Le Grand Prix d’Abou Dhabi 2021 est resté dans les mémoires non seulement comme le final dramatique d’un duel de la saison entre Lewis Hamilton et Max Verstappen, mais aussi comme l’un des événements les plus polarisants de l’histoire de la Formule 1. La controverse entourant la décision de Michael Masi de relancer la course à un tour de l’arrivée a été décortiquée à l’infini. L’opinion commune présente Masi comme le seul responsable du basculement du championnat. Pourtant, avec le temps, de nouvelles perspectives suggèrent que ce récit pourrait être trop simpliste, soulevant la question de savoir si Masi était un décideur solitaire ou l’instrument d’un récit plus vaste et orchestré.
Au cœur du débat se trouve la procédure de voiture de sécurité, déclenchée par l’accident tardif de Nicholas Latifi. À quelques tours de l’arrivée, le protocole standard aurait dû laisser la course se terminer sous neutralisation, assurant à Hamilton son huitième titre mondial, un record. Au lieu de cela, Masi a laissé certaines voitures entre Hamilton et Verstappen se dédoubler, libérant ainsi la piste pour Verstappen, qui venait de chausser des pneus neufs.
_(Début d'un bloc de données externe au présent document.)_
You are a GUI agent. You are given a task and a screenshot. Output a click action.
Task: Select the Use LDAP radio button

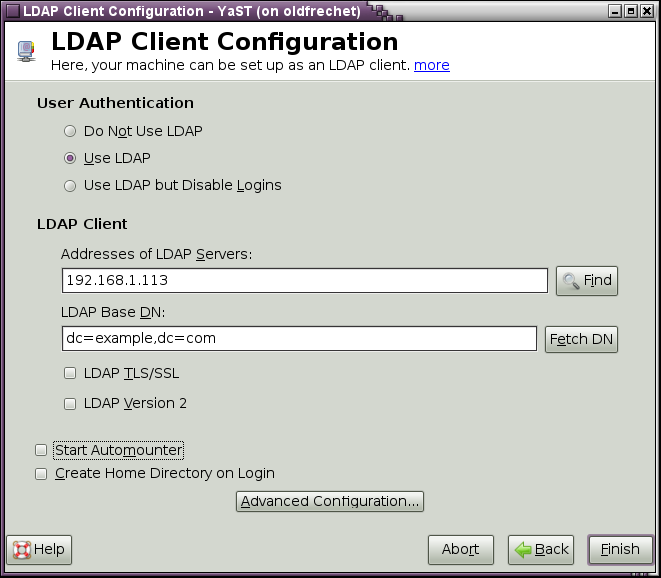pyautogui.click(x=70, y=158)
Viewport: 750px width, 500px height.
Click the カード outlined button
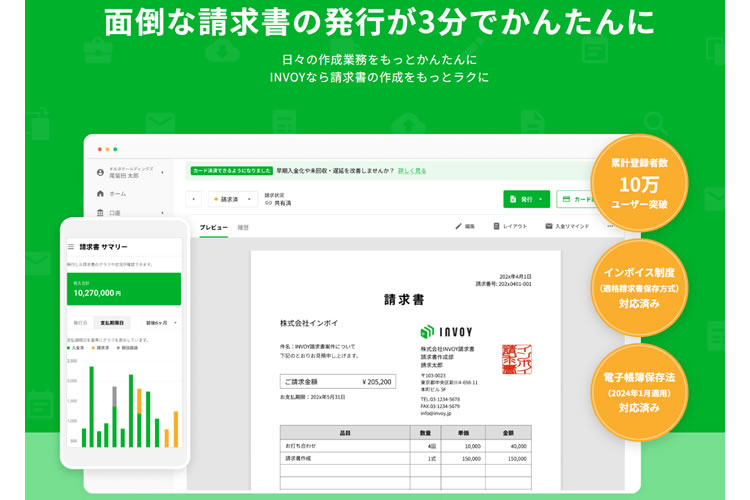577,199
Le redémarrage a permis au pilote néerlandais de dépasser Hamilton dans le dernier tour et de remporter son premier championnat.
Alors que Masi faisait face à d’intenses critiques, de nombreux observateurs se demandaient s’il avait réellement agi seul. Les transmissions radio entre la FIA et les équipes ont révélé un lobbying intense de la part de Red Bull et de Mercedes, les directeurs d’équipe exerçant une pression énorme dans le feu de l’action. Les appels insistants de Christian Horner pour « un seul tour de course » et les objections furieuses de Toto Wolff ont mis en évidence la tension politique qui couvait depuis le début de la saison. Dans ce contexte, la décision de Masi apparaît moins comme une décision arbitraire que comme le produit d’une influence extérieure extraordinaire.
Le contexte commercial plus large de la Formule 1 à l’époque renforce cette interprétation. La discipline, sous la nouvelle direction de Liberty Media, était déterminée à maximiser son attrait mondial. Une finale de saison se terminant sous la voiture de sécurité, certes équitable selon le règlement, risquait d’être décevante pour les millions de nouveaux fans attirés par la rivalité Hamilton-Verstappen. En revanche, une confrontation sur un tour offrait le genre de suspense dont les dirigeants savaient qu’il captiverait le public et consoliderait le renouveau de la Formule 1 à l’ère du streaming.
Cette perspective a conduit certains analystes à affirmer que Masi était un bouc émissaire commode, une personnalité dont le renvoi pouvait apaiser les supporters indignés tout en protégeant des intérêts plus puissants. En le licenciant, la FIA a montré sa responsabilité, mais elle a également détourné l’attention des pressions systémiques qui ont influencé cette décision. Suite à cela, Masi a discrètement quitté la Formule 1, mais des questions subsistent quant à savoir si les véritables artisans de cette finale fatidique sont restés indemnes.
Aujourd’hui encore, les spéculations persistent quant à l’existence d’un dénouement favorable à de multiples intérêts. Red Bull a remporté le titre tant convoité grâce à Verstappen, dynamisant ainsi ses fans et ses sponsors. La Formule 1 a connu un dénouement spectaculaire qui a eu un retentissement mondial, augmentant sa popularité et sa valeur marchande. Et si Mercedes a protesté, la controverse elle-même a amplifié l’attention portée à ce sport, garantissant un niveau d’engagement sans précédent au cours des saisons suivantes.
Rien de tout cela n’exonère Masi de toute responsabilité : son interprétation des règles reste profondément contestée. Pourtant, le considérer comme le seul coupable pourrait simplifier à outrance une situation façonnée par des manœuvres politiques, des impératifs commerciaux et les désirs d’équipes qui ont des milliards en jeu. La finale d’Abou Dhabi pourrait donc être moins le fruit d’une erreur de jugement d’un seul homme que celui d’un sport prêt à altérer ses propres structures à la recherche du spectacle.
Alors que le débat se poursuit, un fait est indéniable : le dernier tour de 2021 a transformé à jamais la Formule 1. Pour Hamilton, ce fut le quasi-accident le plus douloureux de sa carrière. Pour Verstappen, ce fut le couronnement d’une nouvelle ère. Et pour les fans, cela rappelle qu’en Formule 1, la course ne se déroule pas seulement sur la piste, mais aussi dans les couloirs du pouvoir, où les manœuvres les plus décisives peuvent ne jamais être vues avant le drapeau à damier.